Karawang | Lintaskarawang.com – Ketua Karang Taruna Desa Jomin Barat, Anggadita Kurniawan, menegaskan pihaknya tidak pernah menolak keberadaan investasi di wilayah Desa Jomin Barat. Menurutnya, investasi justru menjadi bagian penting dalam meningkatkan taraf hidup, kesejahteraan, dan kemakmuran masyarakat.
Anggadita menyampaikan, keberadaan investasi seperti PT Chang Shin Indonesia (CSI) yang telah berdiri dan beroperasi di Desa Jomin Barat selama kurang lebih 10 tahun merupakan bentuk kontribusi positif bagi masyarakat sekitar.
“Pada prinsipnya kami tidak pernah menolak adanya investasi yang berada di Desa Jomin Barat. Kami sangat mendukung dan mensuport penuh investasi, selama keberadaannya mampu memberikan manfaat bagi masyarakat, baik secara khusus untuk warga Jomin Barat maupun masyarakat luas,” ujar Anggadita, pada Kamis (11/6/2026).
ADVERTISEMENT

SCROLL TO RESUME CONTENT
Ia menjelaskan, sejak dirinya menjabat sebagai Ketua Karang Taruna Jomin Barat pada 2018, bersama kepengurusan sebelumnya, pihaknya selalu berupaya menjaga iklim investasi agar tetap kondusif.

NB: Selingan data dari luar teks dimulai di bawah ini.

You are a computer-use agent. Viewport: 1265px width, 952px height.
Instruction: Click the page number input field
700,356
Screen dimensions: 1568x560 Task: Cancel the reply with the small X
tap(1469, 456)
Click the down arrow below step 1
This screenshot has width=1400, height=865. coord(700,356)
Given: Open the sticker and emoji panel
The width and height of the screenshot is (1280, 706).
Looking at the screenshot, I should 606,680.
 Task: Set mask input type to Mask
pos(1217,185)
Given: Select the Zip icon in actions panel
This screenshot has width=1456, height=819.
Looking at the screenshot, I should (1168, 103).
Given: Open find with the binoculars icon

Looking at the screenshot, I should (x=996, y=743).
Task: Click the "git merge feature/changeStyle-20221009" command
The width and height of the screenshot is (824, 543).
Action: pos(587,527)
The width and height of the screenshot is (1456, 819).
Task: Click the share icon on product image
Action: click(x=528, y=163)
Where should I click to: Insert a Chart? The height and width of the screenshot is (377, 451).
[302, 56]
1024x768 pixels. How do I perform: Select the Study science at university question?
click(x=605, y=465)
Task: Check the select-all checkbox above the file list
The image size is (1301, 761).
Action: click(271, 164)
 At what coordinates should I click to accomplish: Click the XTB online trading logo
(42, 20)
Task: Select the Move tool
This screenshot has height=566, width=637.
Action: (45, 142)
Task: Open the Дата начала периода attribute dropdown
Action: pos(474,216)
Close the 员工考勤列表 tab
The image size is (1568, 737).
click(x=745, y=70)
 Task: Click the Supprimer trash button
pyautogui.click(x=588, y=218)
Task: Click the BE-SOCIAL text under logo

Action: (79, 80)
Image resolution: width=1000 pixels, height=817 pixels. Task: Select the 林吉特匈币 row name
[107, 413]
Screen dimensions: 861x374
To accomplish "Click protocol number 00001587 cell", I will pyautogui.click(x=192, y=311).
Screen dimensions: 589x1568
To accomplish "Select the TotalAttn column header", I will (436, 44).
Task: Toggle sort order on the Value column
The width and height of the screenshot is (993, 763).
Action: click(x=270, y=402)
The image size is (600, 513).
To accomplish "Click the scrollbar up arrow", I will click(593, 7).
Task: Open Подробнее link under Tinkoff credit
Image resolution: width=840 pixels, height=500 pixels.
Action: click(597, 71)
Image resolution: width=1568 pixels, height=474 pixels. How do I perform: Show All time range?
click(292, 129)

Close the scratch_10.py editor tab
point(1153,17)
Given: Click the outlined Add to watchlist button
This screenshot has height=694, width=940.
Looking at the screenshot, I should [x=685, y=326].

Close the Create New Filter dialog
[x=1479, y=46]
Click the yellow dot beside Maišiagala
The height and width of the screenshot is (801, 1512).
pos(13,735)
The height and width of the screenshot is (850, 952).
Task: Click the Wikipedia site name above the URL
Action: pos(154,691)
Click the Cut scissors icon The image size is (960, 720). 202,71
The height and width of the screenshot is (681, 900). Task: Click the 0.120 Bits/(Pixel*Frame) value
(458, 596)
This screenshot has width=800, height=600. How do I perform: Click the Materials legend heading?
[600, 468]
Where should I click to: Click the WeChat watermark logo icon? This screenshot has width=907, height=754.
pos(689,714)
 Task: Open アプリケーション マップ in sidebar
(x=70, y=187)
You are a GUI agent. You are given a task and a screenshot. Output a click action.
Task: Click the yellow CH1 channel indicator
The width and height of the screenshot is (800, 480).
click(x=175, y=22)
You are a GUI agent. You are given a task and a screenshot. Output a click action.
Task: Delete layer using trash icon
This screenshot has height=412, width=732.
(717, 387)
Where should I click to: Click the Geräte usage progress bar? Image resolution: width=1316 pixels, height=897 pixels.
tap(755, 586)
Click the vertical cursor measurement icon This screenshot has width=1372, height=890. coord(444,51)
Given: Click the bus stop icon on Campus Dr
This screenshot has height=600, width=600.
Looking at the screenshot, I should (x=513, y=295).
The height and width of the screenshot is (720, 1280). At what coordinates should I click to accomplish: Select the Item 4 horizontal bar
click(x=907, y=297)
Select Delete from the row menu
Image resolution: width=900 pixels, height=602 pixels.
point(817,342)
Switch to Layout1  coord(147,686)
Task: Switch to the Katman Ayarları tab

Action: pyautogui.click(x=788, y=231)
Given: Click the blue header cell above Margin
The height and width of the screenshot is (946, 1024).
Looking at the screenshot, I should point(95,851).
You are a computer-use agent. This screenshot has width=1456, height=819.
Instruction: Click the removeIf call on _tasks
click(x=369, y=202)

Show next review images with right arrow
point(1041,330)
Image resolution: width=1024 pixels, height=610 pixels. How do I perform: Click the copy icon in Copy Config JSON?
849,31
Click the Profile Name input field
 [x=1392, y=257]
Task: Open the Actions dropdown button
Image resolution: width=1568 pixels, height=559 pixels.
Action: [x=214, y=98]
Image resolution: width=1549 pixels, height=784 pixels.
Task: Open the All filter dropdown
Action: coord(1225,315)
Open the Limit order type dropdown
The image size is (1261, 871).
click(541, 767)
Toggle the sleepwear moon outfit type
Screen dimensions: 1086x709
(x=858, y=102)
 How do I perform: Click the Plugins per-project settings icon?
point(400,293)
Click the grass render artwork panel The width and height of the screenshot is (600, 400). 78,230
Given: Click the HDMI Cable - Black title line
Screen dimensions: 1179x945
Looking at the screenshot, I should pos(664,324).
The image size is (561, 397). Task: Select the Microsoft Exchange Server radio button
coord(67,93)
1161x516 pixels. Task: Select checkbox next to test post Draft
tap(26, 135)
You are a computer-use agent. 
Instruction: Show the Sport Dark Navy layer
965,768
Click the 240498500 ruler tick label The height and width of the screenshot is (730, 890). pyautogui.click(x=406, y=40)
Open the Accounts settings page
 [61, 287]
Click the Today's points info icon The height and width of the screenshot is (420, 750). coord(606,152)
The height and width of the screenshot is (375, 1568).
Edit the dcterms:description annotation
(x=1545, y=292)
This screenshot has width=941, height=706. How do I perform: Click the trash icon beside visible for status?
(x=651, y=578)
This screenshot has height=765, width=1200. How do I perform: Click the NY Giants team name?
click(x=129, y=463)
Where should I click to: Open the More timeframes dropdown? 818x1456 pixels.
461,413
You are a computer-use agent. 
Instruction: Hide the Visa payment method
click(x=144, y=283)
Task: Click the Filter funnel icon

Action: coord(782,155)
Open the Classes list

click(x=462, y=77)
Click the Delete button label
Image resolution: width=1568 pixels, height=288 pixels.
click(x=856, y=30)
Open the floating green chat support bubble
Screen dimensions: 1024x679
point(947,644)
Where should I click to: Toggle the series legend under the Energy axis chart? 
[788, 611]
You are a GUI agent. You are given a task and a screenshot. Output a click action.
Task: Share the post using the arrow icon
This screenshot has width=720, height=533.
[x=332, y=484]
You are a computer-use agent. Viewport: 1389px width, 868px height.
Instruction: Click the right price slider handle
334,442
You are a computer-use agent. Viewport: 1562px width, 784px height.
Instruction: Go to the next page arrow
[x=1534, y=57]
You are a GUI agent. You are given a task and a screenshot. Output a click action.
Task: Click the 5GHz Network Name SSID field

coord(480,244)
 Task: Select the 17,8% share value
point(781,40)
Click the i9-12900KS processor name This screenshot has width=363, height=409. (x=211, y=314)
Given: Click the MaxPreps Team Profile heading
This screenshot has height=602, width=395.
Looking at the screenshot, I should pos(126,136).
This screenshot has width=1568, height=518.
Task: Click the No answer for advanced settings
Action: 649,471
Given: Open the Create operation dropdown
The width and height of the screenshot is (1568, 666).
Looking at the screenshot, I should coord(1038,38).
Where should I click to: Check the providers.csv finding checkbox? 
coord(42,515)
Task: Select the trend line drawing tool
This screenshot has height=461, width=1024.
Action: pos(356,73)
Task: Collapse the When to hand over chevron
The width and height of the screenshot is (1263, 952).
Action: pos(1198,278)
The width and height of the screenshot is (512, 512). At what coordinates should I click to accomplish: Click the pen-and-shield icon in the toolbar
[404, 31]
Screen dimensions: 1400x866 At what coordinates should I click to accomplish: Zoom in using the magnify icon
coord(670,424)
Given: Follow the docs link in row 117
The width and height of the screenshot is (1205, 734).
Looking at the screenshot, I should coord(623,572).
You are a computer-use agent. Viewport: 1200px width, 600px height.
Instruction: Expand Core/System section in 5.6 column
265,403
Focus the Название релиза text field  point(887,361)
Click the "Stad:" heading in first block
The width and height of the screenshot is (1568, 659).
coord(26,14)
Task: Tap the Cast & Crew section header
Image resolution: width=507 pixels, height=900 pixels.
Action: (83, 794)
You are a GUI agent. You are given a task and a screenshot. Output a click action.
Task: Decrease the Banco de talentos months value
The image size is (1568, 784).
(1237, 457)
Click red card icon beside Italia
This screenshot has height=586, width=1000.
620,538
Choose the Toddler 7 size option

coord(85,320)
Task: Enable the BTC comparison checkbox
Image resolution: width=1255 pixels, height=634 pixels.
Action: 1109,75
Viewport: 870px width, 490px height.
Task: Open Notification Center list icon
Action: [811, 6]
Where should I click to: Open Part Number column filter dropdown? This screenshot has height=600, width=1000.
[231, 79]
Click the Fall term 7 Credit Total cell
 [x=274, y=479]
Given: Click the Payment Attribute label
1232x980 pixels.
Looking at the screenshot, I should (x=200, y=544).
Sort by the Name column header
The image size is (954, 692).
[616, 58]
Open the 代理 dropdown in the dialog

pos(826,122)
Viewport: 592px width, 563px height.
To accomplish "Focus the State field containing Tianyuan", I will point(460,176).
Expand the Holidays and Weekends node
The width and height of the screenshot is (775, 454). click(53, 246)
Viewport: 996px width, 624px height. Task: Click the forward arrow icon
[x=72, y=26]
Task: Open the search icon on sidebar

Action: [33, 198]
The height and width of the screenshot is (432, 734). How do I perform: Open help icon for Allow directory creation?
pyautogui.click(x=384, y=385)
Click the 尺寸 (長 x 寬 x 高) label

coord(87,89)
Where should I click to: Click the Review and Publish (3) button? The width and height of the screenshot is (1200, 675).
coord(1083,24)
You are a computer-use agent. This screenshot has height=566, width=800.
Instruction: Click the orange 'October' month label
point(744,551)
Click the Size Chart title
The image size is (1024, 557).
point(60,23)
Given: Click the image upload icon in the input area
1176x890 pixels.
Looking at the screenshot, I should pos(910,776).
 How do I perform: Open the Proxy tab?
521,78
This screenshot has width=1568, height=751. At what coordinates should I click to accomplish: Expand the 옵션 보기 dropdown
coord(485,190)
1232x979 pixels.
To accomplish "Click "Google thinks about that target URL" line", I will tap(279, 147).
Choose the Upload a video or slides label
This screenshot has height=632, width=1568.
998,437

“Selama kurang lebih 10 tahun PT CSI berada di Jomin Barat, tidak pernah terjadi gejolak besar maupun permasalahan yang rumit. Ini menjadi bukti bahwa sinergitas antara perusahaan, pemerintah desa, tokoh masyarakat, tokoh agama, Karang Taruna, dan masyarakat berjalan dengan baik,” katanya.
Anggadita menegaskan, peran Karang Taruna dalam menjaga hubungan sosial dan kemasyarakatan juga sesuai dengan amanat Peraturan Menteri Sosial Republik Indonesia Nomor 9 Tahun 2025 tentang perubahan atas Permensos Nomor 25 Tahun 2019 tentang Karang Taruna.
Dalam aturan tersebut, Karang Taruna memiliki tugas mengembangkan potensi generasi muda dan masyarakat serta berperan aktif dalam pencegahan dan penanggulangan permasalahan sosial melalui pemberdayaan, perlindungan, dan program sosial lainnya.
Selain itu, Karang Taruna juga memiliki fungsi sebagai fasilitator, mediator, komunikator, advokasi sosial, motivator, pendamping, hingga pelopor di tengah masyarakat.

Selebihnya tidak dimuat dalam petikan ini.